* [Task to complete]: Could you return all of the data exactly as given?

Segment Start: Input material

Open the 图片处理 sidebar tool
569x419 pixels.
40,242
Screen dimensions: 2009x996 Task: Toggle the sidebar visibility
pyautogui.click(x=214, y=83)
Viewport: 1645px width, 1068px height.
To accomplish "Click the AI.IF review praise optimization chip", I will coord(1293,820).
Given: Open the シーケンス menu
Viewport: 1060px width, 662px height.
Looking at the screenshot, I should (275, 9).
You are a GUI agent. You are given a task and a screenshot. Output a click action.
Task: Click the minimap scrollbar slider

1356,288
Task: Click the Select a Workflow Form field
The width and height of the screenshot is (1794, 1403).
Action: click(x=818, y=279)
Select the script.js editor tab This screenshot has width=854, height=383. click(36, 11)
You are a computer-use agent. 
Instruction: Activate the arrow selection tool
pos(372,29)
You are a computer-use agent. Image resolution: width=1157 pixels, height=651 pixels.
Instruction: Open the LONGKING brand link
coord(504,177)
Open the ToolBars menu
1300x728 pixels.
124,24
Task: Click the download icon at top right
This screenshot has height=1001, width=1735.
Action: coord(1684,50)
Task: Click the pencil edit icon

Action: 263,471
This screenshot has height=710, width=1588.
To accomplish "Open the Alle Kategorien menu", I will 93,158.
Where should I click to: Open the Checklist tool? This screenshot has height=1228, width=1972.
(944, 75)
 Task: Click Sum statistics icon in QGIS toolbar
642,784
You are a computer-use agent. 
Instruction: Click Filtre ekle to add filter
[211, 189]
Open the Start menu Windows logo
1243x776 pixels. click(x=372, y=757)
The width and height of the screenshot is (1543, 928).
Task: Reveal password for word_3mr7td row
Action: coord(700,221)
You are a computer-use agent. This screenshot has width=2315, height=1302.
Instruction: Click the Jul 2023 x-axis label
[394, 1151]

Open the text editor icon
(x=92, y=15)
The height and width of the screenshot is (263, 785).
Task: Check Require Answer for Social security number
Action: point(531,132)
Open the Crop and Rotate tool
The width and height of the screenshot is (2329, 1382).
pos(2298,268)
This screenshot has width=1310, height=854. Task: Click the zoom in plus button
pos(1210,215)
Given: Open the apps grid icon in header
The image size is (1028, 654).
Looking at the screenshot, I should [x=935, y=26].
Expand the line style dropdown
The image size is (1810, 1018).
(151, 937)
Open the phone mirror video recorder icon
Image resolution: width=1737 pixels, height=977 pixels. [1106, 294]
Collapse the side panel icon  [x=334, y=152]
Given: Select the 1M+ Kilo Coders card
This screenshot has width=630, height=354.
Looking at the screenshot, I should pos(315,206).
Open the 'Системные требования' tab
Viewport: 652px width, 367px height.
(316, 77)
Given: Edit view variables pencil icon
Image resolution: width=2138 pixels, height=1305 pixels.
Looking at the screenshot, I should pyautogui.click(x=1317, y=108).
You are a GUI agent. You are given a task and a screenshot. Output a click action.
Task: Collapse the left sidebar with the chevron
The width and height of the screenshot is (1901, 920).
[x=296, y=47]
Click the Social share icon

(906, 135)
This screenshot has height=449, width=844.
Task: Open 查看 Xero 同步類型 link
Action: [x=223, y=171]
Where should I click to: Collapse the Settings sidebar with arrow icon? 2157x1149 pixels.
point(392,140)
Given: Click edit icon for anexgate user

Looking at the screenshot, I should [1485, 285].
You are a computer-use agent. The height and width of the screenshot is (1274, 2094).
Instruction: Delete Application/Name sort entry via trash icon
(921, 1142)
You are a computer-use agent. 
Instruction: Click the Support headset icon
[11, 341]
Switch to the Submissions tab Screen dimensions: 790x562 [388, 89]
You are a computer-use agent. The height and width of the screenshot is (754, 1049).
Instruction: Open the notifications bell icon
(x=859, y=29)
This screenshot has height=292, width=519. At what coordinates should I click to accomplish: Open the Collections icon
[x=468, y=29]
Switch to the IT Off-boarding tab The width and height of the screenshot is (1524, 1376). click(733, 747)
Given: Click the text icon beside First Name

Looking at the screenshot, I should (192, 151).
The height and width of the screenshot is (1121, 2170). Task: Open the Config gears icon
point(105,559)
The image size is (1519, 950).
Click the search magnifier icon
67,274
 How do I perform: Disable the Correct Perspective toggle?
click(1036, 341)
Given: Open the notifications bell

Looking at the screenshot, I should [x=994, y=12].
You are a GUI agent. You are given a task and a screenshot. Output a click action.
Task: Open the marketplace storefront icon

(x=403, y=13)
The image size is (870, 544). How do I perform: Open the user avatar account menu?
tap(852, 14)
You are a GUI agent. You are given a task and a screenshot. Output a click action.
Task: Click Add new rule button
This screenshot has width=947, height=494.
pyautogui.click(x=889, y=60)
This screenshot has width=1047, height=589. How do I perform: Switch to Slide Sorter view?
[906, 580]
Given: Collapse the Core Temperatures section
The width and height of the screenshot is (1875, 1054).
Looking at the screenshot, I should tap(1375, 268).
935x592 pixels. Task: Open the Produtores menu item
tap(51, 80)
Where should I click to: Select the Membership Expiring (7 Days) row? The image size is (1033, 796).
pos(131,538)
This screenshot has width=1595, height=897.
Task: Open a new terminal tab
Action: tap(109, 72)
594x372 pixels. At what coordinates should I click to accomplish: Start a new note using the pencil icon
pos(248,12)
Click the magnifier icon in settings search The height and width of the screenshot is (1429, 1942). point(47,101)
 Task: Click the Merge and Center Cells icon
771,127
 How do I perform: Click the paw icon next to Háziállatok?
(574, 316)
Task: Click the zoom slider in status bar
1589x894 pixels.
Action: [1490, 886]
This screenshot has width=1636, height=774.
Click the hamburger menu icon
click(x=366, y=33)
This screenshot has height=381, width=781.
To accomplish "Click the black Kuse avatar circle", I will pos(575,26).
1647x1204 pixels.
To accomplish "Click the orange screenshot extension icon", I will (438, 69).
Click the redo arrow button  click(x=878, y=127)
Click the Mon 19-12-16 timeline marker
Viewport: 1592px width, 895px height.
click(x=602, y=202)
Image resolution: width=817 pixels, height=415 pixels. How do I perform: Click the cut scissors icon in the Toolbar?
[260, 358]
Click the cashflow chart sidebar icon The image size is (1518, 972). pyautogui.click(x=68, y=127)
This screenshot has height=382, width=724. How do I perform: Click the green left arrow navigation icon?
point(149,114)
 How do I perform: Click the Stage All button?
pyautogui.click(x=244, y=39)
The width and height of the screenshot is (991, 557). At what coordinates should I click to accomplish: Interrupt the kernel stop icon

Segment End: Input material

* [Solution]:
Open the 图片处理 sidebar tool
569x419 pixels.
40,242
Screen dimensions: 2009x996 Task: Toggle the sidebar visibility
pyautogui.click(x=214, y=83)
Viewport: 1645px width, 1068px height.
To accomplish "Click the AI.IF review praise optimization chip", I will coord(1293,820).
Given: Open the シーケンス menu
Viewport: 1060px width, 662px height.
Looking at the screenshot, I should (275, 9).
You are a GUI agent. You are given a task and a screenshot. Output a click action.
Task: Click the minimap scrollbar slider

1356,288
Task: Click the Select a Workflow Form field
The width and height of the screenshot is (1794, 1403).
Action: click(x=818, y=279)
Select the script.js editor tab This screenshot has width=854, height=383. click(36, 11)
You are a computer-use agent. 
Instruction: Activate the arrow selection tool
pos(372,29)
You are a computer-use agent. Image resolution: width=1157 pixels, height=651 pixels.
Instruction: Open the LONGKING brand link
coord(504,177)
Open the ToolBars menu
1300x728 pixels.
124,24
Task: Click the download icon at top right
This screenshot has height=1001, width=1735.
Action: coord(1684,50)
Task: Click the pencil edit icon

Action: 263,471
This screenshot has height=710, width=1588.
To accomplish "Open the Alle Kategorien menu", I will 93,158.
Where should I click to: Open the Checklist tool? This screenshot has height=1228, width=1972.
(944, 75)
 Task: Click Sum statistics icon in QGIS toolbar
642,784
You are a computer-use agent. 
Instruction: Click Filtre ekle to add filter
[211, 189]
Open the Start menu Windows logo
1243x776 pixels. click(x=372, y=757)
The width and height of the screenshot is (1543, 928).
Task: Reveal password for word_3mr7td row
Action: coord(700,221)
You are a computer-use agent. This screenshot has width=2315, height=1302.
Instruction: Click the Jul 2023 x-axis label
[394, 1151]

Open the text editor icon
(x=92, y=15)
The height and width of the screenshot is (263, 785).
Task: Check Require Answer for Social security number
Action: point(531,132)
Open the Crop and Rotate tool
The width and height of the screenshot is (2329, 1382).
pos(2298,268)
This screenshot has width=1310, height=854. Task: Click the zoom in plus button
pos(1210,215)
Given: Open the apps grid icon in header
The image size is (1028, 654).
Looking at the screenshot, I should [x=935, y=26].
Expand the line style dropdown
The image size is (1810, 1018).
(151, 937)
Open the phone mirror video recorder icon
Image resolution: width=1737 pixels, height=977 pixels. [1106, 294]
Collapse the side panel icon  [x=334, y=152]
Given: Select the 1M+ Kilo Coders card
This screenshot has width=630, height=354.
Looking at the screenshot, I should pos(315,206).
Open the 'Системные требования' tab
Viewport: 652px width, 367px height.
(316, 77)
Given: Edit view variables pencil icon
Image resolution: width=2138 pixels, height=1305 pixels.
Looking at the screenshot, I should pyautogui.click(x=1317, y=108).
You are a GUI agent. You are given a task and a screenshot. Output a click action.
Task: Collapse the left sidebar with the chevron
The width and height of the screenshot is (1901, 920).
[x=296, y=47]
Click the Social share icon

(906, 135)
This screenshot has height=449, width=844.
Task: Open 查看 Xero 同步類型 link
Action: [x=223, y=171]
Where should I click to: Collapse the Settings sidebar with arrow icon? 2157x1149 pixels.
point(392,140)
Given: Click edit icon for anexgate user

Looking at the screenshot, I should [1485, 285].
You are a computer-use agent. The height and width of the screenshot is (1274, 2094).
Instruction: Delete Application/Name sort entry via trash icon
(921, 1142)
You are a computer-use agent. 
Instruction: Click the Support headset icon
[11, 341]
Switch to the Submissions tab Screen dimensions: 790x562 [388, 89]
You are a computer-use agent. The height and width of the screenshot is (754, 1049).
Instruction: Open the notifications bell icon
(x=859, y=29)
This screenshot has height=292, width=519. At what coordinates should I click to accomplish: Open the Collections icon
[x=468, y=29]
Switch to the IT Off-boarding tab The width and height of the screenshot is (1524, 1376). click(733, 747)
Given: Click the text icon beside First Name

Looking at the screenshot, I should (192, 151).
The height and width of the screenshot is (1121, 2170). Task: Open the Config gears icon
point(105,559)
The image size is (1519, 950).
Click the search magnifier icon
67,274
 How do I perform: Disable the Correct Perspective toggle?
click(1036, 341)
Given: Open the notifications bell

Looking at the screenshot, I should [x=994, y=12].
You are a GUI agent. You are given a task and a screenshot. Output a click action.
Task: Open the marketplace storefront icon

(x=403, y=13)
The image size is (870, 544). How do I perform: Open the user avatar account menu?
tap(852, 14)
You are a GUI agent. You are given a task and a screenshot. Output a click action.
Task: Click Add new rule button
This screenshot has width=947, height=494.
pyautogui.click(x=889, y=60)
This screenshot has width=1047, height=589. How do I perform: Switch to Slide Sorter view?
[906, 580]
Given: Collapse the Core Temperatures section
The width and height of the screenshot is (1875, 1054).
Looking at the screenshot, I should tap(1375, 268).
935x592 pixels. Task: Open the Produtores menu item
tap(51, 80)
Where should I click to: Select the Membership Expiring (7 Days) row? The image size is (1033, 796).
pos(131,538)
This screenshot has width=1595, height=897.
Task: Open a new terminal tab
Action: tap(109, 72)
594x372 pixels. At what coordinates should I click to accomplish: Start a new note using the pencil icon
pos(248,12)
Click the magnifier icon in settings search The height and width of the screenshot is (1429, 1942). point(47,101)
 Task: Click the Merge and Center Cells icon
771,127
 How do I perform: Click the paw icon next to Háziállatok?
(574, 316)
Task: Click the zoom slider in status bar
1589x894 pixels.
Action: [1490, 886]
This screenshot has width=1636, height=774.
Click the hamburger menu icon
click(x=366, y=33)
This screenshot has height=381, width=781.
To accomplish "Click the black Kuse avatar circle", I will pos(575,26).
1647x1204 pixels.
To accomplish "Click the orange screenshot extension icon", I will (438, 69).
Click the redo arrow button  click(x=878, y=127)
Click the Mon 19-12-16 timeline marker
Viewport: 1592px width, 895px height.
click(x=602, y=202)
Image resolution: width=817 pixels, height=415 pixels. How do I perform: Click the cut scissors icon in the Toolbar?
[260, 358]
Click the cashflow chart sidebar icon The image size is (1518, 972). pyautogui.click(x=68, y=127)
This screenshot has height=382, width=724. How do I perform: Click the green left arrow navigation icon?
point(149,114)
 How do I perform: Click the Stage All button?
pyautogui.click(x=244, y=39)
The width and height of the screenshot is (991, 557). At what coordinates should I click to accomplish: Interrupt the kernel stop icon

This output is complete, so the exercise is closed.